_WHAT YOU HAVE TO DO:_ Put each line of the items below into a Markdown table with the columns "Row" and "Line," numbering the rows and skipping blank lines. Leave the pictures out of the answer.

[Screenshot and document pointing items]
++++++++++
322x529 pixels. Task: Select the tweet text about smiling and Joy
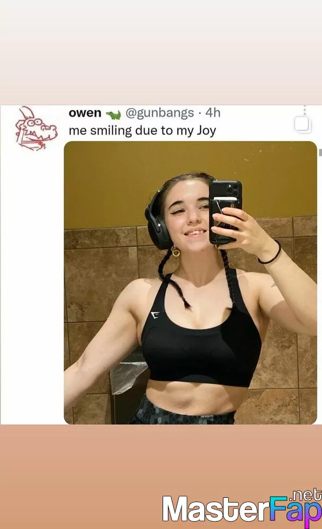click(142, 131)
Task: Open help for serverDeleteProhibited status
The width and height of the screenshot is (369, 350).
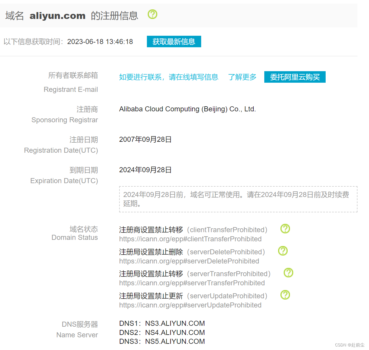Action: [283, 251]
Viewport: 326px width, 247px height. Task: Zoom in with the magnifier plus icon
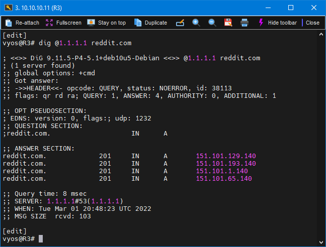[196, 23]
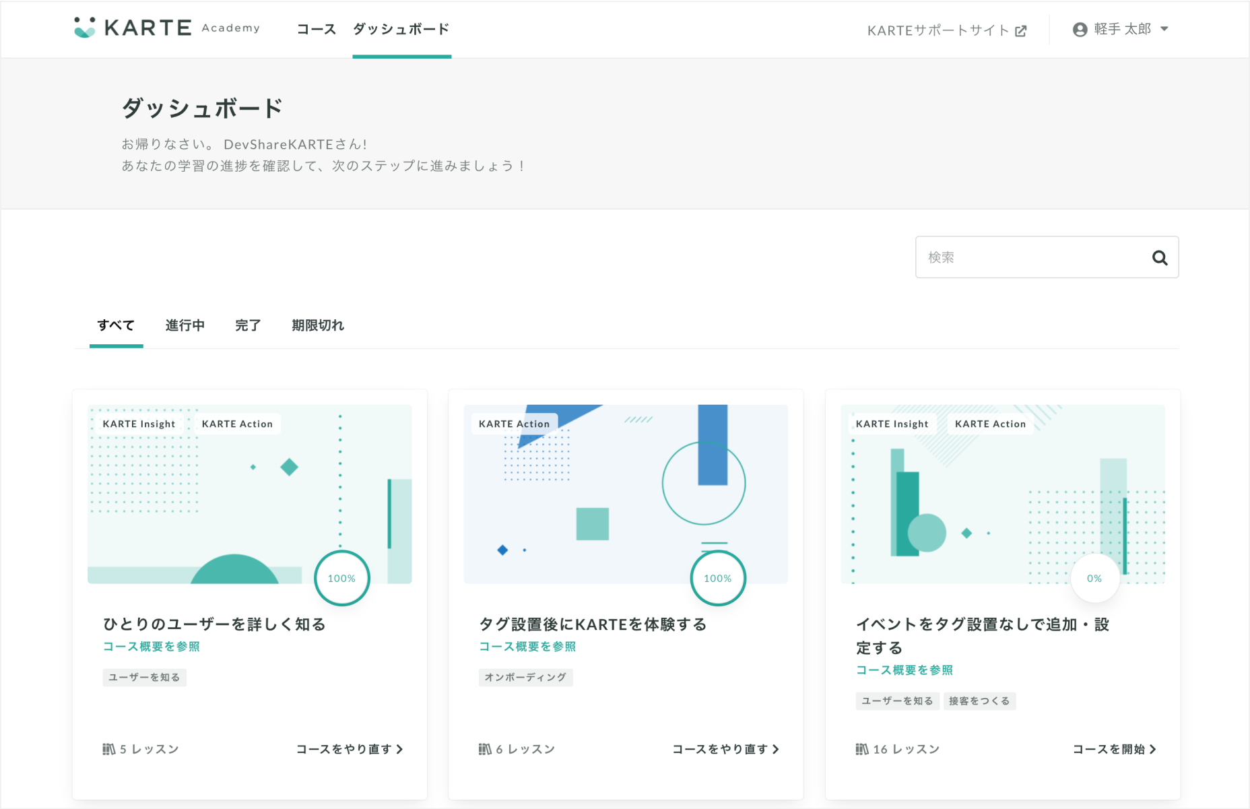1250x809 pixels.
Task: Click the books icon beside 16 レッスン
Action: [x=861, y=749]
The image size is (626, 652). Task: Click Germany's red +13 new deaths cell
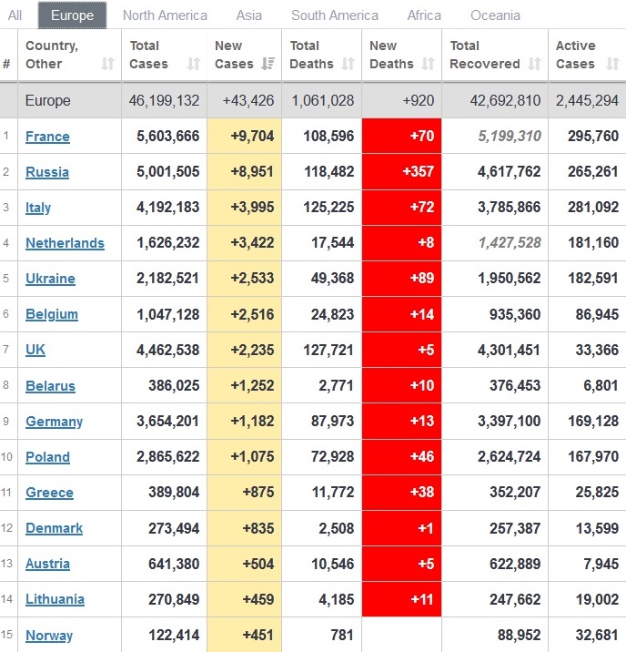click(x=401, y=422)
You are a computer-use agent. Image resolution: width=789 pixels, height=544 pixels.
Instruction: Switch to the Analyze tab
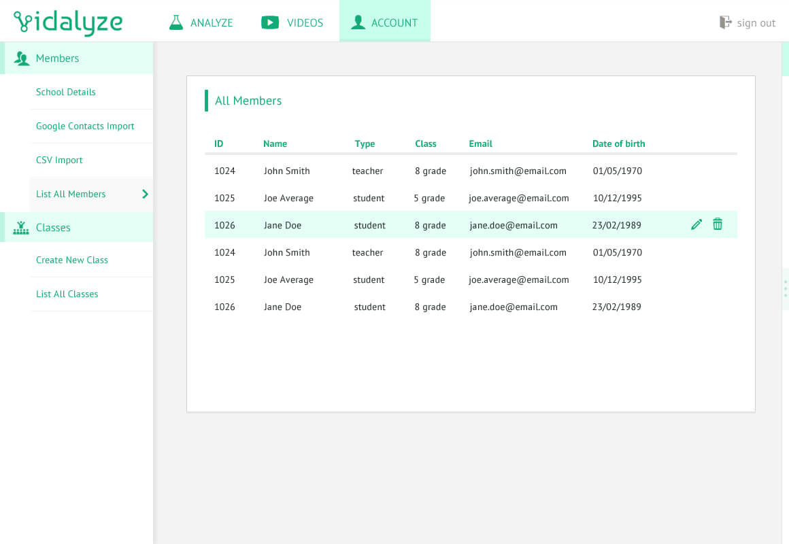tap(211, 22)
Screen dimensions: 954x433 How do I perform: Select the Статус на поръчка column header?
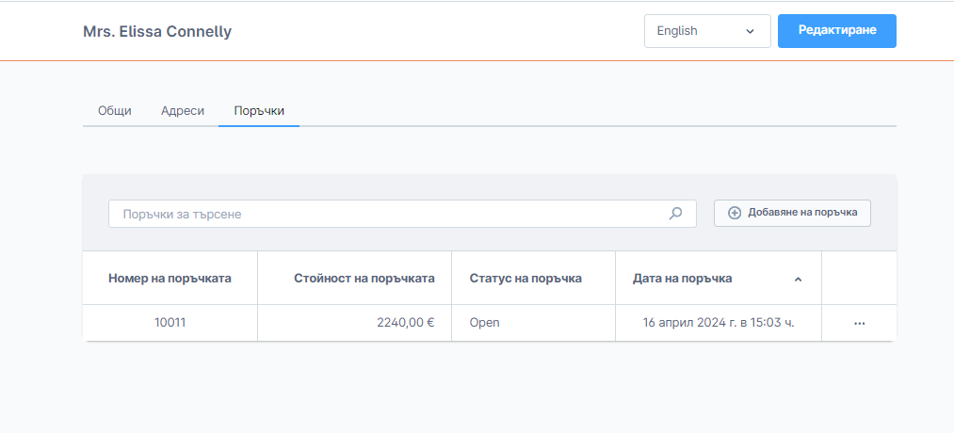click(x=526, y=279)
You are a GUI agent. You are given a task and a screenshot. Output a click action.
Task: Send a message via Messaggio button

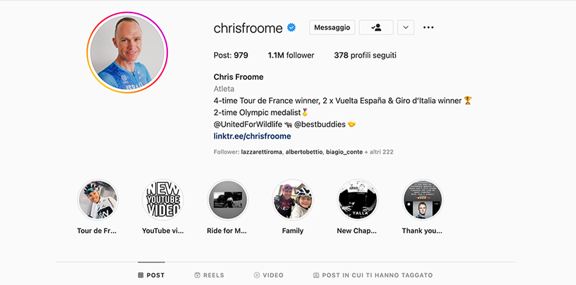click(332, 27)
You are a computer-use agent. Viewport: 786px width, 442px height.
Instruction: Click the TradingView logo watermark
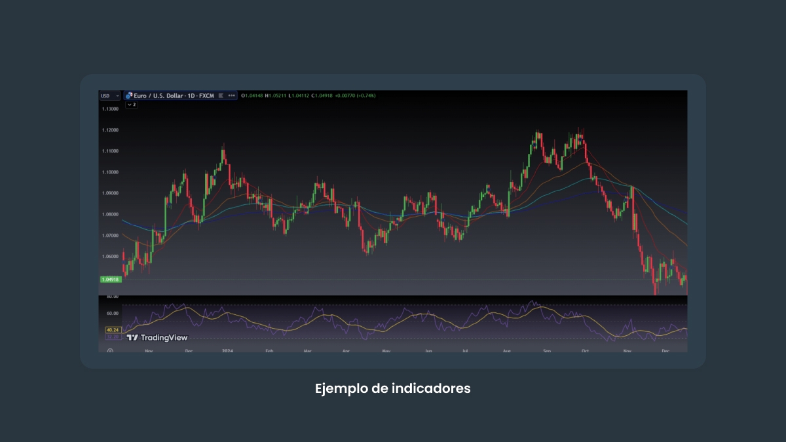157,337
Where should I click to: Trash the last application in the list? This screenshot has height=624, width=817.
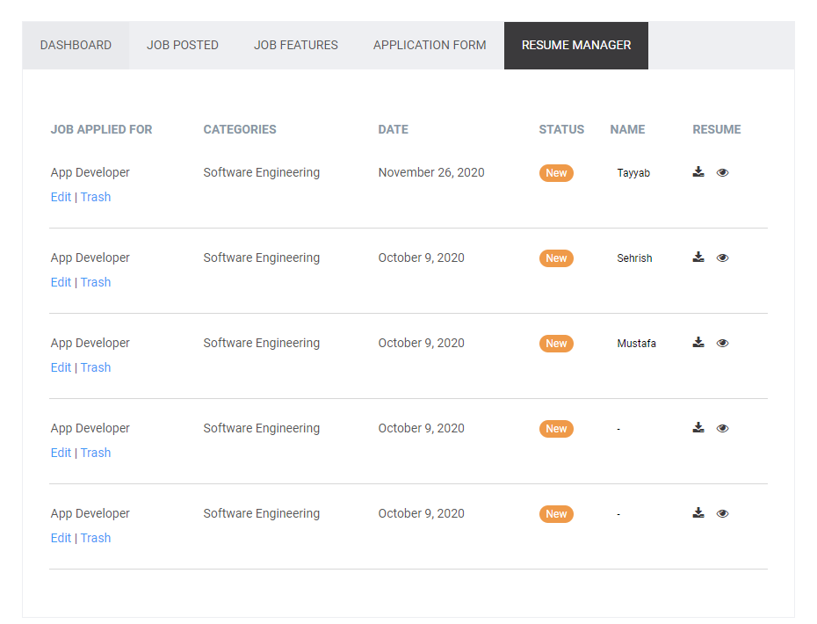[x=96, y=538]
++++++++++
_IN RESPONSE:_
| Row | Line |
|---|---|
| 1 | 322x529 pixels. Task: Select the tweet text about smiling and Joy |
| 2 | click(142, 131) |
| 3 | Task: Open help for serverDeleteProhibited status |
| 4 | The width and height of the screenshot is (369, 350). |
| 5 | Action: [283, 251] |
| 6 | Viewport: 326px width, 247px height. Task: Zoom in with the magnifier plus icon |
| 7 | [196, 23] |
| 8 | 1250x809 pixels. |
| 9 | Task: Click the books icon beside 16 レッスン |
| 10 | Action: [x=861, y=749] |
| 11 | The image size is (626, 652). Task: Click Germany's red +13 new deaths cell |
| 12 | click(x=401, y=422) |
| 13 | You are a computer-use agent. Image resolution: width=789 pixels, height=544 pixels. |
| 14 | Instruction: Switch to the Analyze tab |
| 15 | tap(211, 22) |
| 16 | Screen dimensions: 954x433 How do I perform: Select the Статус на поръчка column header? |
| 17 | click(x=526, y=279) |
| 18 | You are a GUI agent. You are given a task and a screenshot. Output a click action. |
| 19 | Task: Send a message via Messaggio button |
| 20 | click(332, 27) |
| 21 | You are a computer-use agent. Viewport: 786px width, 442px height. |
| 22 | Instruction: Click the TradingView logo watermark |
| 23 | 157,337 |
| 24 | Where should I click to: Trash the last application in the list? This screenshot has height=624, width=817. |
| 25 | [x=96, y=538] |